We need to import JSONify from Flask. Okay, so that's mark relevant. Now we need to give the user a way to mark relevance on the front end in the website.
So we're going to go in here and we're going to add a little HTML tag with call a span tag, which means it'll be inline. And it's going to have the rel button class, which means it's just a relevant button, and we will call it relevant. And then we'll add a little on click property here, which means that when you click this button, it's going to call a JavaScript function called relevant.
And we will pass in the query and the quote. wrong place. We'll pass in the query and the link to that call. And if you're not familiar with JavaScript or this on click.
Don't worry too much about it. All that's important is that we're giving the user a way to mark that a result was good and store that in the database. And once it's stored in the database, we can do amazing things with it, like machine learning.
Okay, then we'll write a little bit of CSS for the rel button. We'll basically say that the cursor style should be pointer, which means that it'll act like a button. and then we're going to color it blue so it stands out a little bit. And then we're going to write our function, our relevant function. And what this is going to do is it's going to be defined as const relevant equals function query link.
So it's going to take two parameters and it will use the HTML or the web fetch API. to actually call our endpoint. We're making a post request, so we're saying method equals post.
And then we are going to tell the web server what kind of content we're sending. So we're saying the content is application JSON and the response should be application JSON as well. Web requests are weird.
They can be a little bit confusing. Okay. And then we are going to pass to our web server these parameters. Query is to query.
Link is link. Okay. All right.
And then we just want to end. outer function. Great.
Okay. So what this will do is whenever we click on the relevant button, it's going to call this backend route relevant, and it's going to pass in the query and the link that we want marked relevant. Okay. Let's go ahead and save that and see how it runs. All right.
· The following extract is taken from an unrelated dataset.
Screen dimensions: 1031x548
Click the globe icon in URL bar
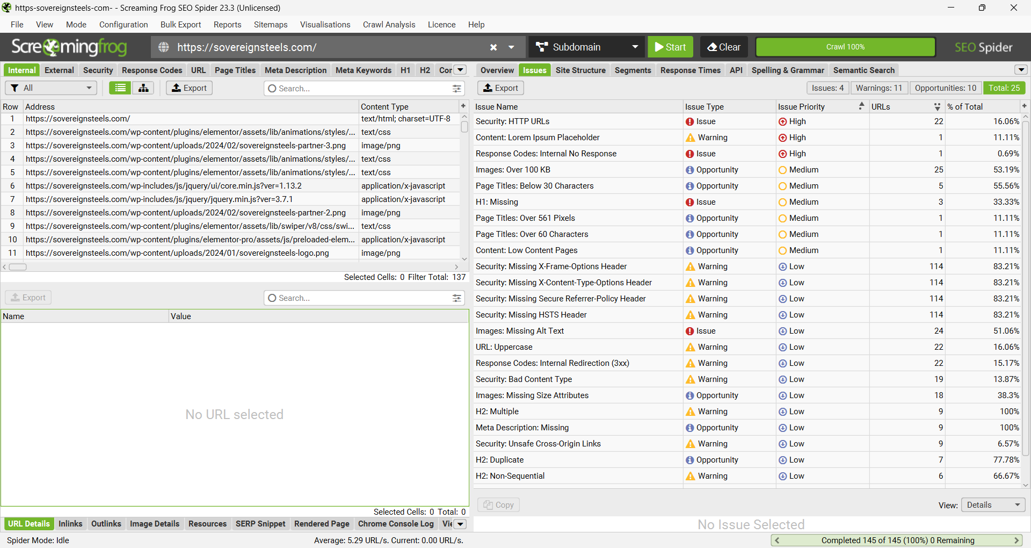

So when we search now, like we search for best baby stroller, we'll now see this blue button called relevant that shows up. And when we click on it, it will actually store that relevance information in the database. So let me show you what that looks like.
We'll head back over to PyCharm. And you can see down here in our in our flask log, we can see that a post request was made to the relevant endpoint. So that looks great. And the response was 200. which indicated success. Now what we can do in the terminal is we can create a new terminal and we can actually run SQLite 3 in the terminal against links.db and we can say select star from results where relevance is not null.
All right so we now get some results where relevance is not null We'll probably filter this. So the HTML field just has a ton of text. So we are going to filter that out. All right.
So here we see the query was best baby stroller. This was the link and the relevance was marked as 10. So if you do this for enough searches, So if you mark the relevant result in the search and you store this in the database, eventually we'll get enough training data to actually do some machine learning. And that's a cool project that you can use to continue this exercise.
So essentially, you'd be building filters that query data from the database, train a model, and filter based on that model. All right. So we've come a long way in this project. We started out.
by registering with the JSON custom search API. Then we built a storage class to essentially store information to a database. Then we created a search function that can query our database to see search results or query the API. Then we created a little Flask application that can actually do the search for us.
And then we built some filters to filter and re-rank the results. So you now know everything you need to build a custom search engine with filtering and continue to extend the filters on your own. All right.
Hope you enjoy this. And if you build on this and extend it, please share a comment. I'd love to hear what you built.